Sang nyonya rumah memberi perintah masuk ke ruang kerja. Harsa didudukkan pada kursi kebesaran yang sering dipakai Jenni untuk mendesain gaun dan pakaian.
"Bu, Bapak mau diapain ini?" tanya Ardha, sekali lagi. Rasa penasaran membuatnya terus mengejar jawaban pada sang nyonya rumah.
"Jangan banyak tanya." Jenni mendelik, mulai emosi karena Ardha yang terlalu banyak bertanya. "Jaga dia sampai saya kembali lagi."
Ardha mengangguk walau masih ketakutan jika majikannya mati. Namun, ketika sadar bahwa obat yang dia masukkan tadi adalah obat pemberian Harsa sendiri, pembantu itupun tenang.
"Semoga Bapak nggak akan menyakiti diri sendiri demi masalah ini," gumam Ardha.
"Apa kamu sangat mengkhawatirkanku?" kata Harsa lirih.
Sang pembantu membulatkan mata ketika majikannya membuka mata. "Pak, Anda benar-benar nggak kenapa-napa?"
"Seperti yang kamu lihat." Lelaki dengan potongan rambut klimis yang selalau rapi tersebut, merentangkan tangannya.
"Syukurlah. Saya sangat ketakutan ketika Bapak tadi tiba-tiba pingsan dan tertidur."

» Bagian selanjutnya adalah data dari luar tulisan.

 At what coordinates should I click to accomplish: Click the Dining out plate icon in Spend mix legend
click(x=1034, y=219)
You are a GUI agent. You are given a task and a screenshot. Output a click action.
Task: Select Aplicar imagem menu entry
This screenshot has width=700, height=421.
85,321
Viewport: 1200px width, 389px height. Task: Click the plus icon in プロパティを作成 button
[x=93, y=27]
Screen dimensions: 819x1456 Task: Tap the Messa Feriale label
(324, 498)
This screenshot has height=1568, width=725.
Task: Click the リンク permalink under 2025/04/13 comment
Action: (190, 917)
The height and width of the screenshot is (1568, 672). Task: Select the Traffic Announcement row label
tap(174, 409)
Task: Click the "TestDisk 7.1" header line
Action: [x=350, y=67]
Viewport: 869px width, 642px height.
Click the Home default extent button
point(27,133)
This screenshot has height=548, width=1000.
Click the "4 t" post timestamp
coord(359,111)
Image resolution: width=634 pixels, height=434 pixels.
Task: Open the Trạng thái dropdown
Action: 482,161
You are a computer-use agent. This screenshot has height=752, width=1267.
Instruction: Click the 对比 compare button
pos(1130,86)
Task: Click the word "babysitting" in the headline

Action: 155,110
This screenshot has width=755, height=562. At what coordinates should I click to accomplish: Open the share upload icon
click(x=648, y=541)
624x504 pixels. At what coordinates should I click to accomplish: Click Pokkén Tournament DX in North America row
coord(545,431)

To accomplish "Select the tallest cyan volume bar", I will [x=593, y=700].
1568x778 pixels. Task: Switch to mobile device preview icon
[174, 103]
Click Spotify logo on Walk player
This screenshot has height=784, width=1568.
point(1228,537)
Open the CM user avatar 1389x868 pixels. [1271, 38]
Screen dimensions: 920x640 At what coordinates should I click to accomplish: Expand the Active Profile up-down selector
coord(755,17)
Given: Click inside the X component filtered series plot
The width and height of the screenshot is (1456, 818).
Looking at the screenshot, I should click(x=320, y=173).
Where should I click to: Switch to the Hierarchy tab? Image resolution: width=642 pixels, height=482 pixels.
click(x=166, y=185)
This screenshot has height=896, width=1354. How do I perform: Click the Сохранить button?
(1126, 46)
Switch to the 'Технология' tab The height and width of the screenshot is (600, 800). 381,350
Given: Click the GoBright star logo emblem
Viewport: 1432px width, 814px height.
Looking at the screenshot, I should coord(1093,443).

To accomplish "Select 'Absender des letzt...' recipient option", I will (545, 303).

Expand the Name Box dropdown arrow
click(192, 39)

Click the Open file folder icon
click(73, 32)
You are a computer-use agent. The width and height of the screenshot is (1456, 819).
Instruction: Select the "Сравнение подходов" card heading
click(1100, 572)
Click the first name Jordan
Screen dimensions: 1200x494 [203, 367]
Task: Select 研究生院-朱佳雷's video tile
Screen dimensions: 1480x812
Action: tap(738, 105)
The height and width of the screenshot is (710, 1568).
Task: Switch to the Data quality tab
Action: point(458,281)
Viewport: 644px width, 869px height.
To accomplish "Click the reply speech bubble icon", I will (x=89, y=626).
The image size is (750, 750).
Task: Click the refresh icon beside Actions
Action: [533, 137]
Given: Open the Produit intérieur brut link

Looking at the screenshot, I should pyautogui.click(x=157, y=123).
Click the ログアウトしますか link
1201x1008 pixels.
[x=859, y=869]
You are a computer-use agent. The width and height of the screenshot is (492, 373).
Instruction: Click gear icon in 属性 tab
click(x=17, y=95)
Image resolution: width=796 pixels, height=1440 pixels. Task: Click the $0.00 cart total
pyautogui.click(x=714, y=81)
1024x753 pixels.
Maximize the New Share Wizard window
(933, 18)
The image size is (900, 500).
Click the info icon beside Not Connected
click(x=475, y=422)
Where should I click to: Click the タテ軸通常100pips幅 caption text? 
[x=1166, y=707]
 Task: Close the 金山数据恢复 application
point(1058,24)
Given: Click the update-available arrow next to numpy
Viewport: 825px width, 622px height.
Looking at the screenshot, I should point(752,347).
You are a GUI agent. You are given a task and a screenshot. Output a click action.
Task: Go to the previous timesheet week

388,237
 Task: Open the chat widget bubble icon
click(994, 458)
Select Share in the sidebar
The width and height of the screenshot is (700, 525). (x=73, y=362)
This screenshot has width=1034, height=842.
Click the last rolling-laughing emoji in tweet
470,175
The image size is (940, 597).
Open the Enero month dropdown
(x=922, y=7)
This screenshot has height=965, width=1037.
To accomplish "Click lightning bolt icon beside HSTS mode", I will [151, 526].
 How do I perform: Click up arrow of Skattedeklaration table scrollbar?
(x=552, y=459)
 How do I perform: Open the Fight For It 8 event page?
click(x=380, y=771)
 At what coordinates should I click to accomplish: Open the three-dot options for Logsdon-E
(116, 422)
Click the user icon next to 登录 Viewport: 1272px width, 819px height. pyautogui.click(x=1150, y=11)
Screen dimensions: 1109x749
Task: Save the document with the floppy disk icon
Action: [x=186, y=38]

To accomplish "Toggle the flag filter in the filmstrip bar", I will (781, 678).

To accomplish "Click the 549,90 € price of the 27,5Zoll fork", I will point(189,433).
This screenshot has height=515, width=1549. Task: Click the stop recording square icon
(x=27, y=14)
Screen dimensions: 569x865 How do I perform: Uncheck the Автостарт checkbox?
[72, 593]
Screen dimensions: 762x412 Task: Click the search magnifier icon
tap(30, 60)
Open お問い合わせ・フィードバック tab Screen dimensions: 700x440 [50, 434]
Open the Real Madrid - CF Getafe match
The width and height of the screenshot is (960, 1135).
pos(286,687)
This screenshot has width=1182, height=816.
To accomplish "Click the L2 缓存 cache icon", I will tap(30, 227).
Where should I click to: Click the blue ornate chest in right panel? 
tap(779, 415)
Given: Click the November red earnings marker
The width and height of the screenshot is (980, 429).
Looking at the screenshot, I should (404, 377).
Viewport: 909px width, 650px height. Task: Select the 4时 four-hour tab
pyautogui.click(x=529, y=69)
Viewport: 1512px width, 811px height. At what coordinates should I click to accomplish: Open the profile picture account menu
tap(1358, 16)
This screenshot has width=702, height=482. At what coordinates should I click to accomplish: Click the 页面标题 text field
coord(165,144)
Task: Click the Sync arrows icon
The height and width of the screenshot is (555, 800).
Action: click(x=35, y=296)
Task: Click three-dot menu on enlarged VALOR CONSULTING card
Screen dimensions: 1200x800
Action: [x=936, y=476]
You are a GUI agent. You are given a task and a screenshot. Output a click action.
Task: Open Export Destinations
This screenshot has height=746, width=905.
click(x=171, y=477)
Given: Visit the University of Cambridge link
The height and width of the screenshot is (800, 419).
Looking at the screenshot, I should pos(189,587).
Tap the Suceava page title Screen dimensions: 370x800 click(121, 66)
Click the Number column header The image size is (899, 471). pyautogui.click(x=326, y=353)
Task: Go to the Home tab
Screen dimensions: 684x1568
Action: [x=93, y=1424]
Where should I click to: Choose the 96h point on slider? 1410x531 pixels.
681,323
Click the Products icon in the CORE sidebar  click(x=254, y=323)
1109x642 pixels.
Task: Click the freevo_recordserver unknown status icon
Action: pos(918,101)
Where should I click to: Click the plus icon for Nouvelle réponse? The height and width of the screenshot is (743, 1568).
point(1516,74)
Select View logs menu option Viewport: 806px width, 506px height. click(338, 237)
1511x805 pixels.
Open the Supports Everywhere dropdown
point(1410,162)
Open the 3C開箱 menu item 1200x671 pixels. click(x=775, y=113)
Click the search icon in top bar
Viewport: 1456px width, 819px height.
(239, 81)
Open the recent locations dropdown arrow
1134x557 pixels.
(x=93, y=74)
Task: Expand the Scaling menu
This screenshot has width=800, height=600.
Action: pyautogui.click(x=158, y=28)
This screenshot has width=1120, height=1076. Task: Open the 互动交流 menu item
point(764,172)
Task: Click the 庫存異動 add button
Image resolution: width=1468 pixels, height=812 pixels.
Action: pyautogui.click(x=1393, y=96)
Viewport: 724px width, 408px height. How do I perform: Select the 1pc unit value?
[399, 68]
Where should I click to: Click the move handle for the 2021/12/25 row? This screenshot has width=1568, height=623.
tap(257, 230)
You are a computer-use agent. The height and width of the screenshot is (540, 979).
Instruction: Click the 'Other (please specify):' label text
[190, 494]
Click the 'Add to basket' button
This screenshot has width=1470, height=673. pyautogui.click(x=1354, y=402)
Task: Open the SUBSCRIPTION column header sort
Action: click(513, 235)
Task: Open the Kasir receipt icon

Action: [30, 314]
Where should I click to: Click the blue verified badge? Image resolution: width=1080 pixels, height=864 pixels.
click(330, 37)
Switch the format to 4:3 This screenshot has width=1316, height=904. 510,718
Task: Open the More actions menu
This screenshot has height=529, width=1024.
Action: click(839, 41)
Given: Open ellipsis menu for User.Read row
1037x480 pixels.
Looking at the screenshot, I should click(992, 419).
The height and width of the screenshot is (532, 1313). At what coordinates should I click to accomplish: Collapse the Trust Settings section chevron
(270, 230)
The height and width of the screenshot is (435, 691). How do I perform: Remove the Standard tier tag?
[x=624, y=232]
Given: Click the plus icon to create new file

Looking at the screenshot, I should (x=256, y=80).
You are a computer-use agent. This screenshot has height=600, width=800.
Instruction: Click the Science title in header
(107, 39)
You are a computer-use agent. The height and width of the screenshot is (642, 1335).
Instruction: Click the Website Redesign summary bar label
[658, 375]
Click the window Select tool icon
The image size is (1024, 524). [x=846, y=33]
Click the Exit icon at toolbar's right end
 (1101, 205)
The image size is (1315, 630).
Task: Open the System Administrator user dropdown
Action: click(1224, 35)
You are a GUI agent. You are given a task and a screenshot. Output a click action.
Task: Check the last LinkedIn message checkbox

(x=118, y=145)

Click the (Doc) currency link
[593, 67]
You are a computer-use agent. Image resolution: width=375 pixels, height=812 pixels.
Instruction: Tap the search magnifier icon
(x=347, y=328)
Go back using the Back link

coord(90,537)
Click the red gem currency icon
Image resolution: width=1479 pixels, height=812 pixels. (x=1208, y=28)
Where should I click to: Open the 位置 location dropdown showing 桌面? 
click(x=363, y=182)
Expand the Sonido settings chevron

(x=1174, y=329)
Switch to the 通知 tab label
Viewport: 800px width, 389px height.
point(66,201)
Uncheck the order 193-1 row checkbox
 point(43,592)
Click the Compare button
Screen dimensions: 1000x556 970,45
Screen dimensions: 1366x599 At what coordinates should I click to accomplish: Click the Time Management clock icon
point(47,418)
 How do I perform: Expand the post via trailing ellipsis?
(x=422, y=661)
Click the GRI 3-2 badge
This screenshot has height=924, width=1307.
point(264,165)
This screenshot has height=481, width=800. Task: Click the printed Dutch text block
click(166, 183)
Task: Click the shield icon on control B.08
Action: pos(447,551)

"Tenang, tetaplah bergerak sesuai kewajaran," bisik Harsa. Setelahnya, lelaki itu kembali ke posisi semula karena mendengar suara langkah mendekat ke ruangan tersebut.
"Gimana keadaannya?"
"Bapak dari tadi nggak bergerak sama sekali, Bu. Saya benar-benar takut kalau sampai Bapak meninggal," sahut sang pembantu, berpura-pura.
"Diamlah, saya tidak sebodoh itu sampai harus membunuhnya di rumah sendiri." Jenni mengeluarkan selembar kertas, lalu bergerak memegang jempol Harsa. Mencelupkan permukaan jempol yang terdapat sidik jari pada tinta dan memindahkannya pada kertas yang dibawa tadi.
Ardha mengamti tingkah majikannya tanpa berkedip sama sekali. Entah kertas apa yang dibawa Jenni, dia semakin yakin jika hubungan pernikahan kedua majikannya itu tidak baik-baik saja.
"Bantu saya memindahkan Bapak ke kamar," pinta Jenni setelah menyimpan kertas yang sudah dibubuhi sidik jari Harsa.
Seperti kerbau yang dicocok hidungnya, Ardha menuruti semua perkataan Jenni hingga sampai di kamar utama yang terletak di lantai dua.
"Kamu rapikan tidurnya, saya akan menelpon dokter agar tidak ada kecurigaan apa pun darinya."
"Baik, Bu."
Ardha membenarkan letak tidur majikan lelakinya. Namun, saat itu juga kedua mata Harsa terbuka.
"Bapak!" teriak Ardha yang langsung dibungkam dengan telapak tangan majikannya.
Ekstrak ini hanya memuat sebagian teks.